Despite a minor heart attack within the last month Reverend Tyson Haywood still hosts his 5 a.m. radio show every Sunday morning.
Along with the heart attack, he has had to deal with a knee replacement and epilepsy. The knee replacement has made it difficult for Haywood to climb the stairs to the station on the fourth floor of George Davis Hall. Still, he scales the plethora of stairs every Sunday.
The epilepsy, that started to cause seizures around age ten, has become less of an issue, only changing his voice at times because of a surgery that happened seven years ago. The epilepsy came about after his brother shot him with a “.38 Police Special” that his father owned when he was six. The bullet is still lodged in his head and he is missing some bone from where it entered. After he was shot, he became paralyzed and lost his eyesight. This was not the end of his struggle. He also could not recognize anyone around him including his parents. Overcoming these difficulties has instilled in him a mentality that he is blessed to be alive.
Twenty-five years ago, Haywood started his radio show playing mainly jazz music, but within the first year, he switched over to gospel.
He has continued his radio show through thick and thin because it is a part of his ministry. He has a large variety of guests from around the country who help him preach and help him with his music selection. Another important reason he continues with this radio show, specifically on WVKC, is to try to break down the separation between Knox College and Galesburg.
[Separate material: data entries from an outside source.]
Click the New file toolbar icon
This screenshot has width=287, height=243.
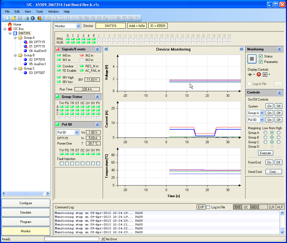[7, 18]
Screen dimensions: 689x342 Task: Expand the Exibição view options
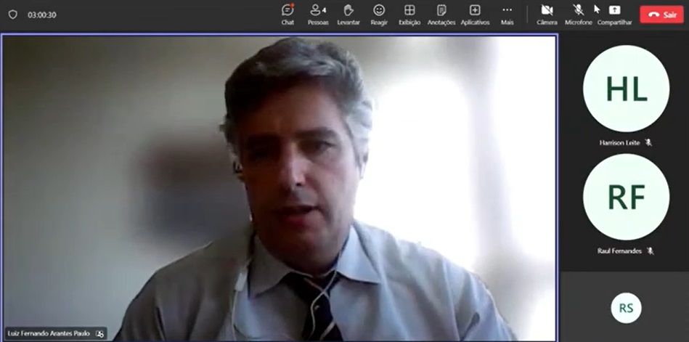409,13
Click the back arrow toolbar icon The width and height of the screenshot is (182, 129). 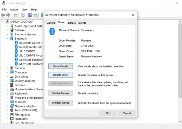[3, 15]
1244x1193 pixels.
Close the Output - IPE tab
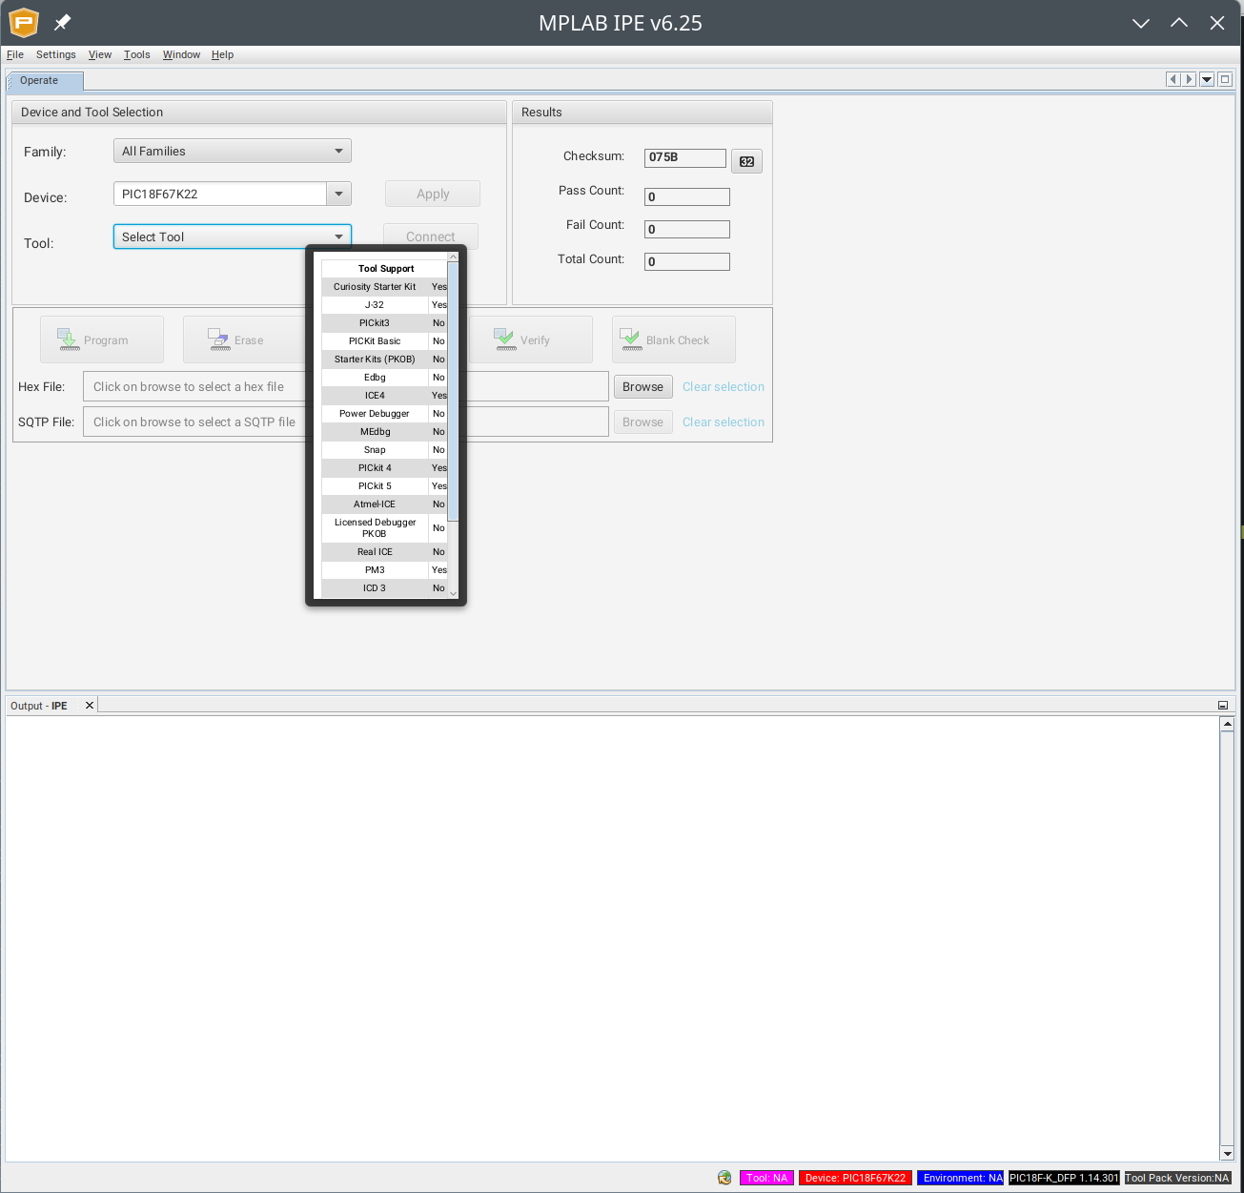coord(90,706)
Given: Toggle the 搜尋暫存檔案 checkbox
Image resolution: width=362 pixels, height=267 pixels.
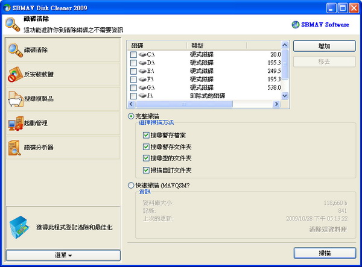Looking at the screenshot, I should pyautogui.click(x=147, y=135).
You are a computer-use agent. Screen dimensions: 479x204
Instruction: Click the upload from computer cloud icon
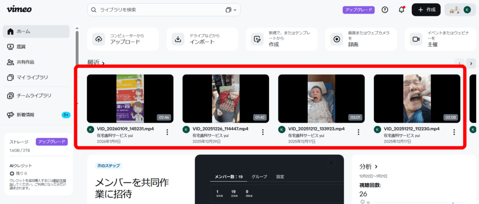pyautogui.click(x=98, y=39)
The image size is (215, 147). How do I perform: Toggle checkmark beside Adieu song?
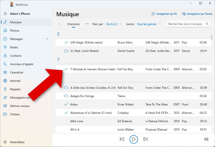point(66,104)
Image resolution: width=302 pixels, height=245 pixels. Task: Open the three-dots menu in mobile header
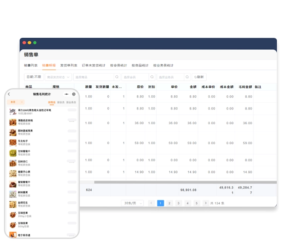tap(67, 94)
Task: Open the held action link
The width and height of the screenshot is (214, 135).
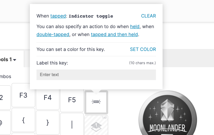Action: point(135,26)
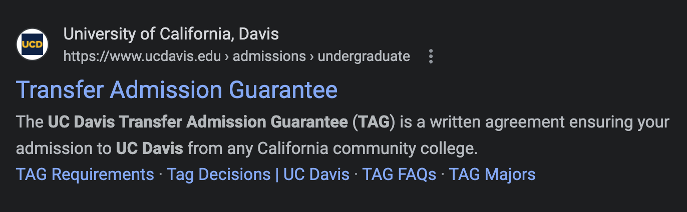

“I can encourage the community and also, for the Knox students, I get an opportunity to hope that I can bring them even to my home to feed them because I know you sometimes miss that home-cooking,” said Haywood.
He plays many types of gospel including urban and the more traditional gospel. Haywood’s station is a lively mix of music that is a great way to start the Sunday morning off on the right foot. He is most famous on the Knox campus for the different voices he uses during his show.
Haywood has advice for Knox students, “Continue. Education is a very, very important tool and not to play with it because there are a lot of people like myself who didn’t get that opportunity […] Get in those books and come to be somebody because you are somebody,” he said.
When Haywood is not hosting his radio show, he preaches at the Community Temple Church Of God in Christ and travels around the country as part of his nonprofit ministry, Gospel Roots Ministry. In years past ,he has hosted a local Gospel Fest in Galesburg and hopes to host another one soon here at Knox College.
Haywood hopes to start an Internet radio broadcast to reach more listeners. He plans on continuing his show on the radio for another five years before retirement. He hopes to move to a different time because it has become more difficult for him to wake up at 4 a.m., but he will remain at his 5 to 10 a.m. timeslot for the rest of the year.